Merging seqs.fna from multiple projects

wasade · June 13, 2018, 5:38pm

That sounds right, except that you may want to include assigning taxonomy as well . The outputs from Qiita do not automatically have taxonomy associated, but running the merged reference-hit.seqs.fa data through qiime feature-classifier classify-sklearn should do the trick.

Best,
Daniel

emescioglu · June 13, 2018, 5:40pm

Great! last question - Does Qiita automatically merge and provide the reference-hits.seqs.fa when I merge deblurred files or do I do this myself ?Thanks!

emescioglu · June 14, 2018, 6:58pm

reference-hits.seqs.fa is not provided. However, this file just contains the different sequences in my biom table right? So I could just generate a new file that has all of my sequences beginning with "> " and use this?

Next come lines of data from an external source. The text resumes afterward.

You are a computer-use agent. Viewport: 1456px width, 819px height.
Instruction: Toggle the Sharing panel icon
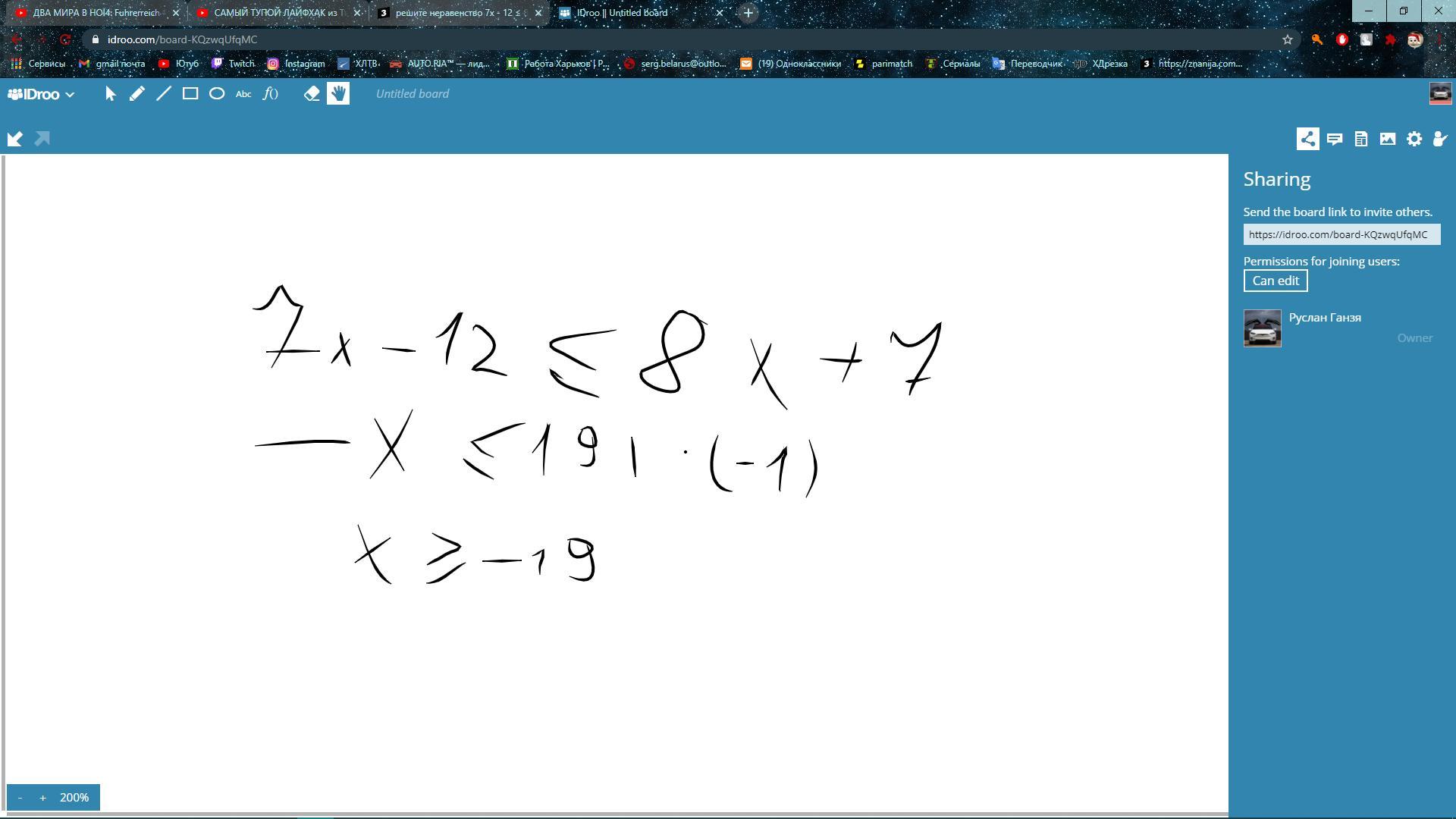(1307, 139)
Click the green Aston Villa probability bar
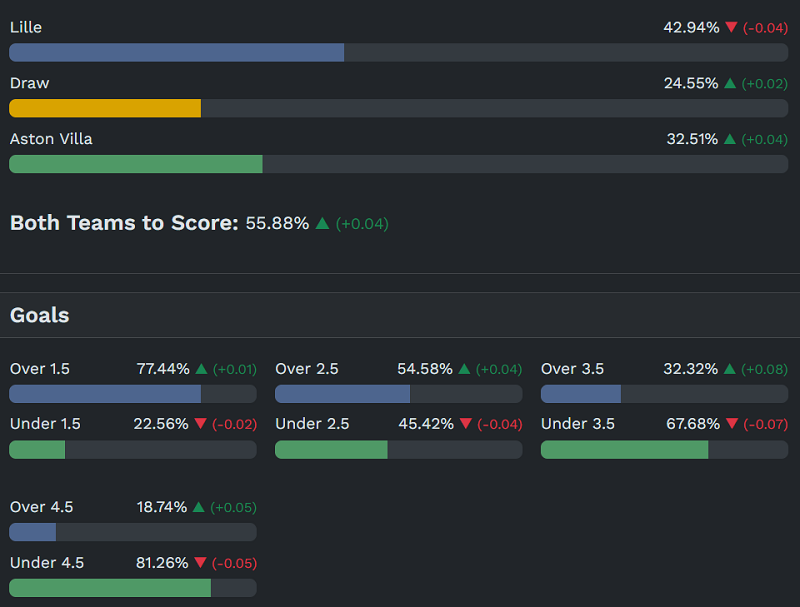800x607 pixels. click(136, 164)
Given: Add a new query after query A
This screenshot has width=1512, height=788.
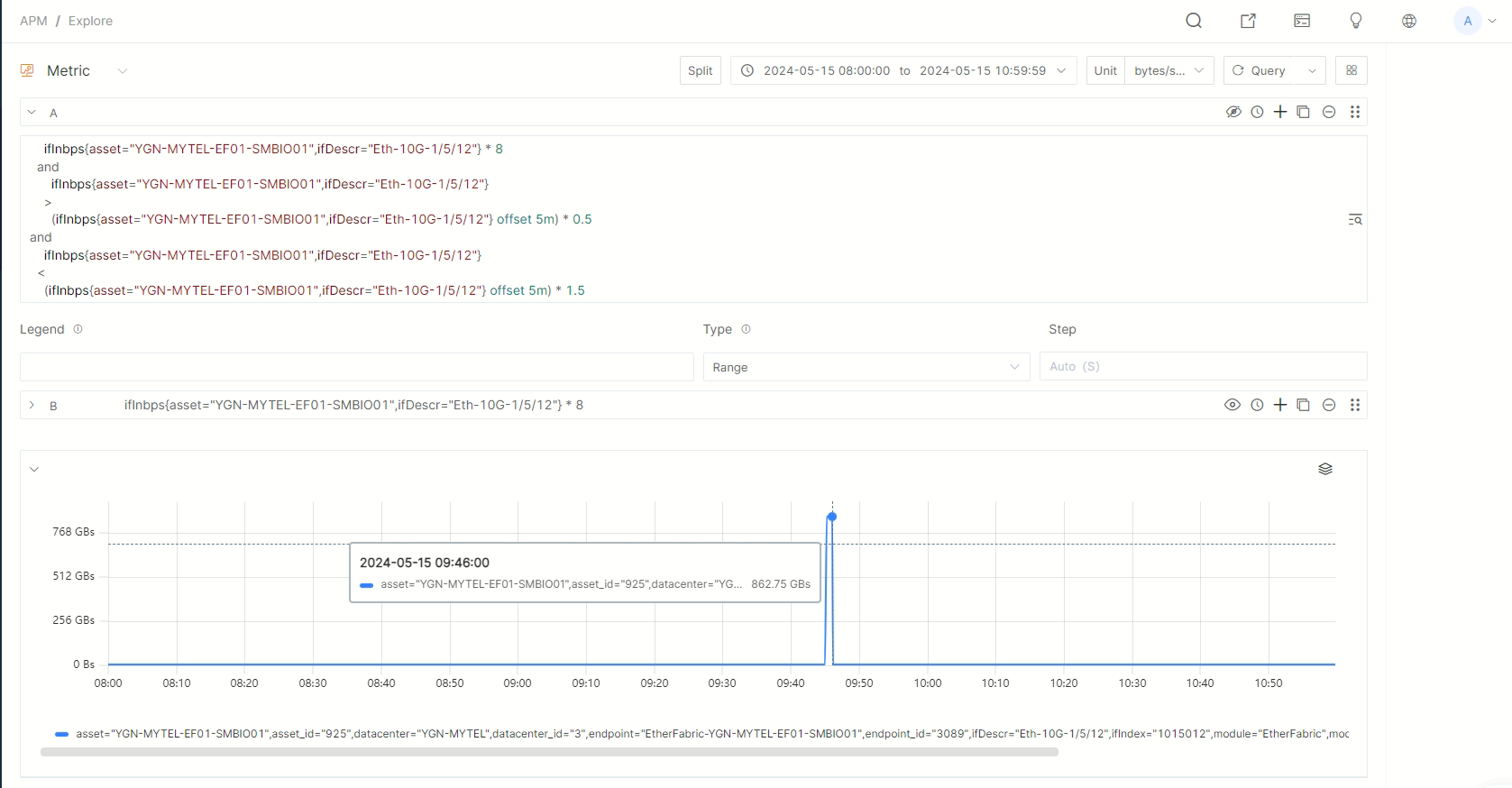Looking at the screenshot, I should (x=1280, y=112).
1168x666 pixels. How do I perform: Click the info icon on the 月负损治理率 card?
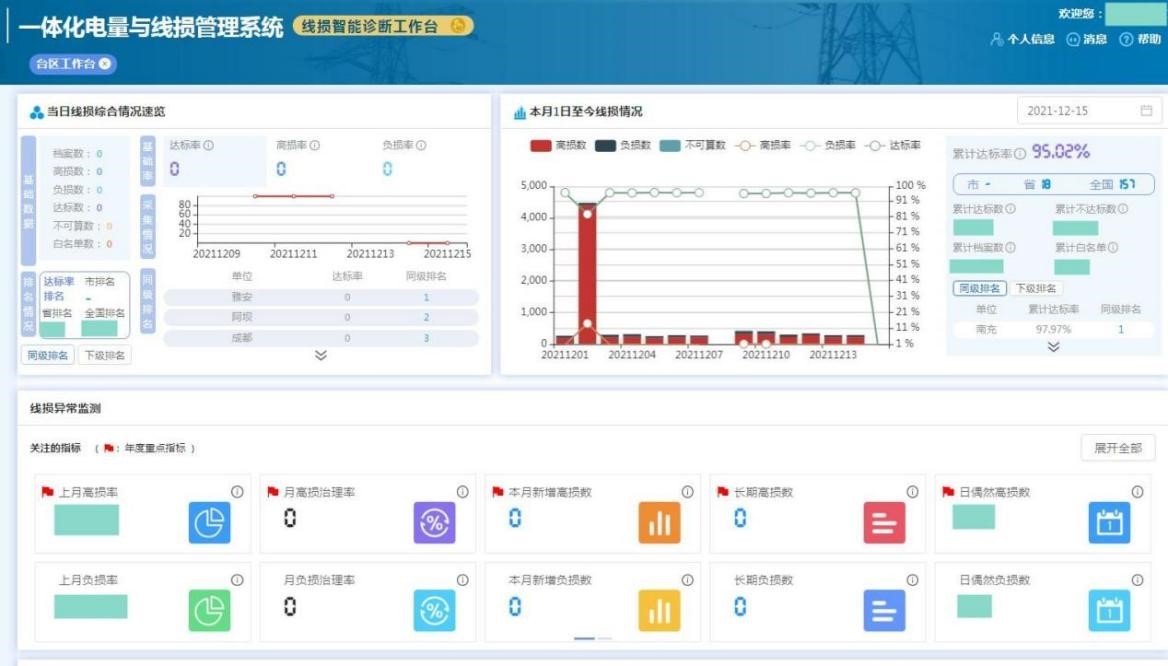pos(462,580)
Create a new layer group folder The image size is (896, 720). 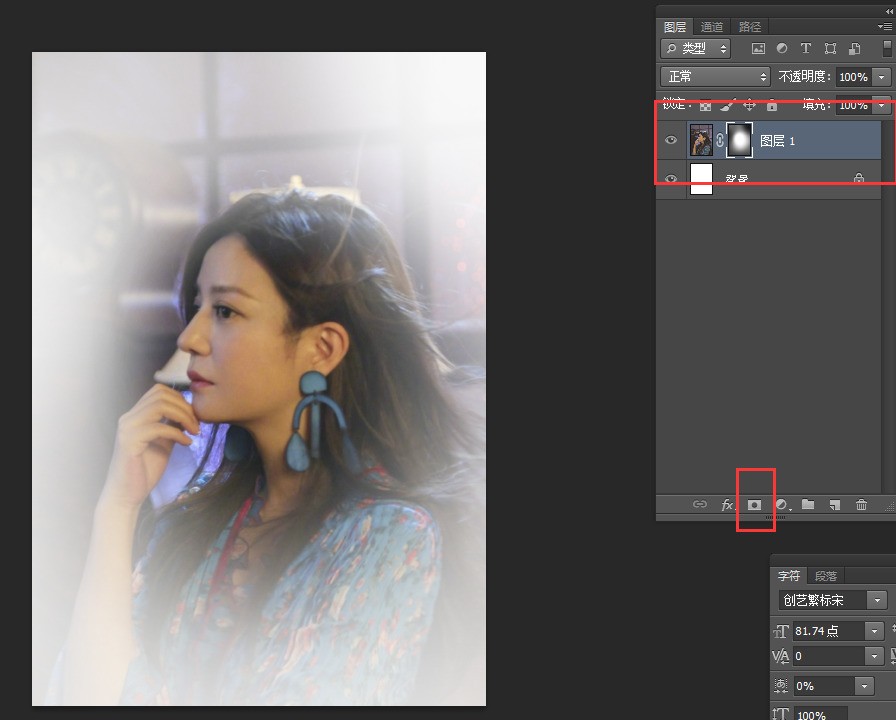tap(808, 505)
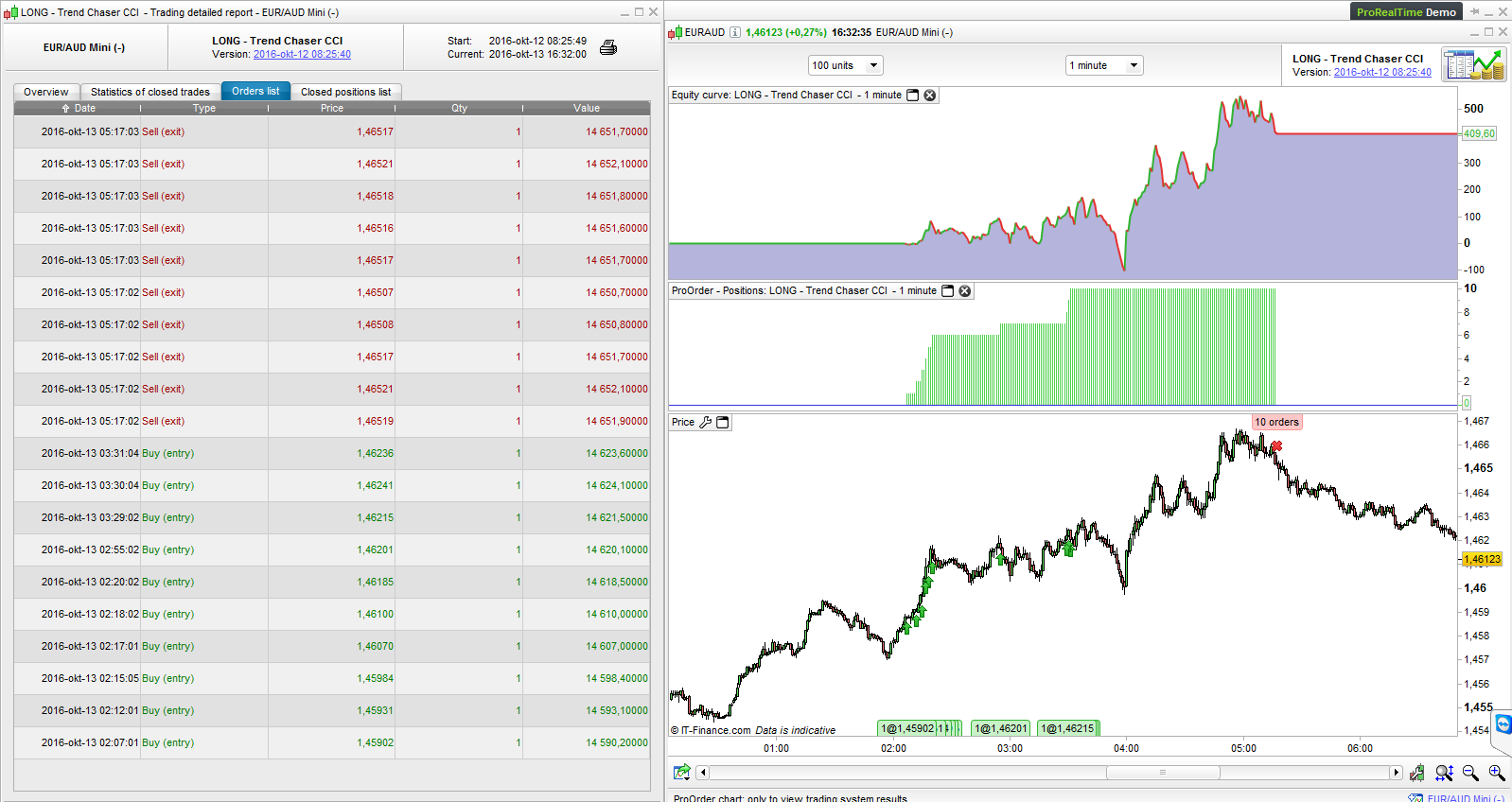The image size is (1512, 802).
Task: Open version link in the report header
Action: [x=302, y=55]
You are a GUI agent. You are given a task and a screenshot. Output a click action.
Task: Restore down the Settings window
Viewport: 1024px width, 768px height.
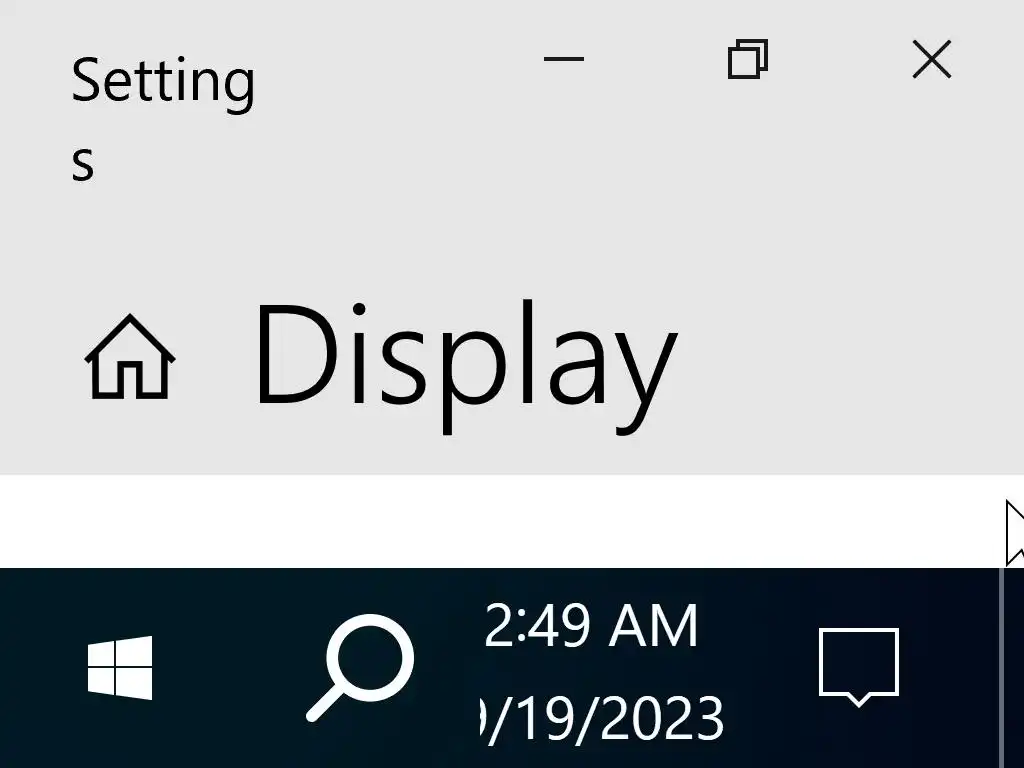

wasade · June 15, 2018, 12:09am

Ya, that would work! One way to do this:


    $ biom table-ids -i  --observations | awk '{ print ">" $1 "\n" $1}' > output_sequences.fa

Best,
Daniel

emescioglu · June 15, 2018, 6:58pm

Everything worked! You guys rock @ebolyen @wasade

To summarize for others interested in SourceTracker, I

downloaded Deblur output files called reference-hit.biom from each of the studies I was interested in to my computer, instead of merging them all via Qiita and downloading. I think the file from Qiita with all the data merged was too big to for my computer to process the file
converted the biom files to txt format and took a subset of samples I was interested in (there were thousand samples in some of the studies) and then converted these back to biom format. This step was because I didn't know how to edit biom files
$ biom convert -i HumanSkinSamples.txt -o HumanSkinSamples.biom --table-type="OTU table" --to-hdf5
merged all the biom tables together using qiime1 merge_otu_tables.py
$ merge_otu_tables -i HumanSkinSamples.biom,HumanFecalSamples.biom -o merged.biom
imported merged biom table as a qiime artifact
$ qiime tools import --input-path merged.biom --type 'FeatureTable[Frequency]' --source-format BIOMV210Format --output-path merged-feature-table.qza
created a reference-hit.biom.fa file using excel tricks (saw your code after I already did this) and imported as a qiime artifact
$ qiime tools import --input-path rep-seqs-merged.fa --output-path rep-seqs-merged.qza --type FeatureData[Sequence]
assigned taxonomy
qiime feature-classifier classify-sklearn
--i-classifier 16S_classifier.qza
--i-reads rep-seqs-merged.qza
--o-classification taxonomy.qza
made taxa barplots and downloaded the output as CSV file through Qiime View at desired level (Species, Genus, etc.)
$ qiime taxa barplot
--i-table merged-feature-table.qza
--i-taxonomy taxonomy.qza
--m-metadata-file MetadataFile.tsv
--o-visualization taxa-bar-plots.qzv
Formatted table to use as input to SourceTracker

Thank you @wasade, @ebolyen, and rest of Qiime team!!

wasade · June 15, 2018, 7:05pm

Great!!! And thank you so much for sharing the commands you used!

Best,
Daniel

system · July 17, 2018, 1:11am

This topic was automatically closed 31 days after the last reply. New replies are no longer allowed.